• _What this task involves_: Please output, as a numbered list, the rows from the line containing "Click the Amount" through the line containing "(x=273, y=105)", both ends included. Leave out any blank lines.

Records from the dataset:
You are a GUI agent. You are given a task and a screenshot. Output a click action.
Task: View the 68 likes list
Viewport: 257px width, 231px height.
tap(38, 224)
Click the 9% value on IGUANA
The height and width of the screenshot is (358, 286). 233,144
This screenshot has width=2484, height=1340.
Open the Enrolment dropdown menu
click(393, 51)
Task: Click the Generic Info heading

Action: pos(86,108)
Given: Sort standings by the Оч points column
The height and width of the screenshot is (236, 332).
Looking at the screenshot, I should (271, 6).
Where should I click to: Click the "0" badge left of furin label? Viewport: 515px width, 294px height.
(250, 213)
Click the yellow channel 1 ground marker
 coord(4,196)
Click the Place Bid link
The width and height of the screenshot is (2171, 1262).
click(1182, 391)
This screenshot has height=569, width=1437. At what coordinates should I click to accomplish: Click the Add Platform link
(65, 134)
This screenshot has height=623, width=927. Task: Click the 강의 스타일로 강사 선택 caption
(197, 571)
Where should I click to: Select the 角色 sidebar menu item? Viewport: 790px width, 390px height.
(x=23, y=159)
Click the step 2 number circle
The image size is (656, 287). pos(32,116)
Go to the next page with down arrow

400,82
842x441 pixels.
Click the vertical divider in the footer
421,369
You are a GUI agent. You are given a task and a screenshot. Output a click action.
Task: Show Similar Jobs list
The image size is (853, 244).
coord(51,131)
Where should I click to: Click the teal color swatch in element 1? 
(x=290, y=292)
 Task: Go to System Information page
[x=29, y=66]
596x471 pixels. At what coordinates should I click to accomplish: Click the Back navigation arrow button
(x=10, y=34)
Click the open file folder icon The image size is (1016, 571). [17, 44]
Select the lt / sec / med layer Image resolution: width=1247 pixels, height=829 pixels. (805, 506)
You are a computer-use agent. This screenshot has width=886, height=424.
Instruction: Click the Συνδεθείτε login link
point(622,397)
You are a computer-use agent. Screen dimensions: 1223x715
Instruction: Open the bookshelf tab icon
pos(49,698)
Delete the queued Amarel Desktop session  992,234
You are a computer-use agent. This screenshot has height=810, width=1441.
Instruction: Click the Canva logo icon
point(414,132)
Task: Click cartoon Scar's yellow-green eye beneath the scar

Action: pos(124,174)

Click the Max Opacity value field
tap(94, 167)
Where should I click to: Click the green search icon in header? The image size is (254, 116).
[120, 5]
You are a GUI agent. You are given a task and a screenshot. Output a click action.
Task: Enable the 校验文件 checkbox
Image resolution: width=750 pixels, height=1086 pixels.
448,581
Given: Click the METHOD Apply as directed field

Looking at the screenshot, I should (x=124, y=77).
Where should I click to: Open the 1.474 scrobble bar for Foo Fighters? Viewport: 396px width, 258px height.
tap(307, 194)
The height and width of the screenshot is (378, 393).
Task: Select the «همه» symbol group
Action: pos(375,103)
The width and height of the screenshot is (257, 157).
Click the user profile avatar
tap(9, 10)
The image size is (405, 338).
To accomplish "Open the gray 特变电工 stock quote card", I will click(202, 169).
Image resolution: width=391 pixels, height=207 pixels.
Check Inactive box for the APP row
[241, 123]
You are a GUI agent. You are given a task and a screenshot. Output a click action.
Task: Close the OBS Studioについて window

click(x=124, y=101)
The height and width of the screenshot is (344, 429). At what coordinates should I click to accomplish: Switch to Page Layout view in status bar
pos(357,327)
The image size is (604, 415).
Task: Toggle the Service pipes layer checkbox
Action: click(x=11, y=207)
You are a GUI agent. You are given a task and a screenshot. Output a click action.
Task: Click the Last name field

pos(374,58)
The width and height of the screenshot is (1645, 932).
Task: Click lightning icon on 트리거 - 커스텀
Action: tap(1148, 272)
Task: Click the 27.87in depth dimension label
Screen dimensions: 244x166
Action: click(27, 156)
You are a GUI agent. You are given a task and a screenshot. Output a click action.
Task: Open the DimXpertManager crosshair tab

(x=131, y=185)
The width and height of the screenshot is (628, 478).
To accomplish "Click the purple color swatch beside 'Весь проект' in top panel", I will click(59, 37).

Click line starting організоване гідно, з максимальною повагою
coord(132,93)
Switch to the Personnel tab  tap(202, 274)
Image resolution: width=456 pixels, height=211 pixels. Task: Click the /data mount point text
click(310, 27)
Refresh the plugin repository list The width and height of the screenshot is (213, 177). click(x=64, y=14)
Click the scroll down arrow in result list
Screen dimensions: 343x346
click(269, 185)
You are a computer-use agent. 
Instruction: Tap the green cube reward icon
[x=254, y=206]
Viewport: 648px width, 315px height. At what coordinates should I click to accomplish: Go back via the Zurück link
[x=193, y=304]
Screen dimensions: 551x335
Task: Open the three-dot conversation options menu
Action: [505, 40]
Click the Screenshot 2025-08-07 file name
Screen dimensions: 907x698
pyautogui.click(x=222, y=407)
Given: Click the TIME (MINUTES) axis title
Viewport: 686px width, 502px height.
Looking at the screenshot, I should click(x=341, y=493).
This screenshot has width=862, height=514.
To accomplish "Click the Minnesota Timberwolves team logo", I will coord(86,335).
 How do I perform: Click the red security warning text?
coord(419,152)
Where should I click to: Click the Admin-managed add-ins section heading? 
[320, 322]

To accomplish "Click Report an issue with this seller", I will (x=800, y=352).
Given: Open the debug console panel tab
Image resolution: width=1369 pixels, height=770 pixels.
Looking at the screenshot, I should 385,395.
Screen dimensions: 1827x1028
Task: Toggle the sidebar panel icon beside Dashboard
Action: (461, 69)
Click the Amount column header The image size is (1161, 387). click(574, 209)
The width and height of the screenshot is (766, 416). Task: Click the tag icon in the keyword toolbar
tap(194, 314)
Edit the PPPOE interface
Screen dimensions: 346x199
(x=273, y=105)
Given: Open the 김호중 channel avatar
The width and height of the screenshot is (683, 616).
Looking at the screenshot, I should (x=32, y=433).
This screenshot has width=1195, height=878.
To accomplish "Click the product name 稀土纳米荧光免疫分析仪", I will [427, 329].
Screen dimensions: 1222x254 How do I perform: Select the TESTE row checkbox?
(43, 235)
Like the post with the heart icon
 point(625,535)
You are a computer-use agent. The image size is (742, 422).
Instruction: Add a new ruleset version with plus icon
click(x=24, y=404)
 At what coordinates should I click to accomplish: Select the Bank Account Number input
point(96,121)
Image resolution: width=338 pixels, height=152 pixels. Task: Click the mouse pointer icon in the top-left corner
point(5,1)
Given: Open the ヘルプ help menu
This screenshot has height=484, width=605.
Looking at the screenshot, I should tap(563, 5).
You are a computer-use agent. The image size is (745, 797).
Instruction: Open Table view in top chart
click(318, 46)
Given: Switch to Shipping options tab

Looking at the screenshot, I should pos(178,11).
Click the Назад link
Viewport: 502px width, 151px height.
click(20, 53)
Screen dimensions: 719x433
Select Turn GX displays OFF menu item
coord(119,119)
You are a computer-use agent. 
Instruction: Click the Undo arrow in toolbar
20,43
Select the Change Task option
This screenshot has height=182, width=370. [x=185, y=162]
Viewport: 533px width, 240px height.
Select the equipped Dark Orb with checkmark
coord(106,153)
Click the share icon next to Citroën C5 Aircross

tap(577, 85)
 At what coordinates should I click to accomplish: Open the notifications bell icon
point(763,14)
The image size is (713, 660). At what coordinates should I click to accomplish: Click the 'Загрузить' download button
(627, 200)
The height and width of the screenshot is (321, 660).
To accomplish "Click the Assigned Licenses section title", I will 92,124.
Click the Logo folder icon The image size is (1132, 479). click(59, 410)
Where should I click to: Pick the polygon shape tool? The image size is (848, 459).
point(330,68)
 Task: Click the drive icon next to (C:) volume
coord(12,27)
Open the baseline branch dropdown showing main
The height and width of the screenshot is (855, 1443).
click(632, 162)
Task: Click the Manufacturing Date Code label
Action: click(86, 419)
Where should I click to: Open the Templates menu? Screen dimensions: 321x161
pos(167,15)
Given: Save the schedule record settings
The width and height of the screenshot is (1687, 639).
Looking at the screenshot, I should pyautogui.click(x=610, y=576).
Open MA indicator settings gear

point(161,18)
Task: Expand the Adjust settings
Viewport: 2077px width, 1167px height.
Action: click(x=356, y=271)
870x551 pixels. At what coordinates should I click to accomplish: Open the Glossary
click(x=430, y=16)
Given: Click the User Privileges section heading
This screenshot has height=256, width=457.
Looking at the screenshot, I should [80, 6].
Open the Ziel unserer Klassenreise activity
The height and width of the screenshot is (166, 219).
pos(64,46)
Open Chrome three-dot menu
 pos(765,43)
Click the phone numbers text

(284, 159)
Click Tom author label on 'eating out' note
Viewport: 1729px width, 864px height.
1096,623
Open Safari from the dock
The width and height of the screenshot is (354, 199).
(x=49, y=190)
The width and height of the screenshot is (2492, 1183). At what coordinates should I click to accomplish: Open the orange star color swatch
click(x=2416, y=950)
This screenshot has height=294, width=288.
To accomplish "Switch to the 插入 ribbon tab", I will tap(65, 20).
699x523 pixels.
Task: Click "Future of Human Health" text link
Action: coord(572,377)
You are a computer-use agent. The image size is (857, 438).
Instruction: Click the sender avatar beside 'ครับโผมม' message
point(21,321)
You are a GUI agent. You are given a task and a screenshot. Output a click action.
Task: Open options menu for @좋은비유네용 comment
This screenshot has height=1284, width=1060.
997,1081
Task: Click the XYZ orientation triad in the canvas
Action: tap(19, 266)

• _Written solution_:
1. Click the Amount column header The image size is (1161, 387). click(574, 209)
2. The width and height of the screenshot is (766, 416). Task: Click the tag icon in the keyword toolbar
3. tap(194, 314)
4. Edit the PPPOE interface
5. Screen dimensions: 346x199
6. (x=273, y=105)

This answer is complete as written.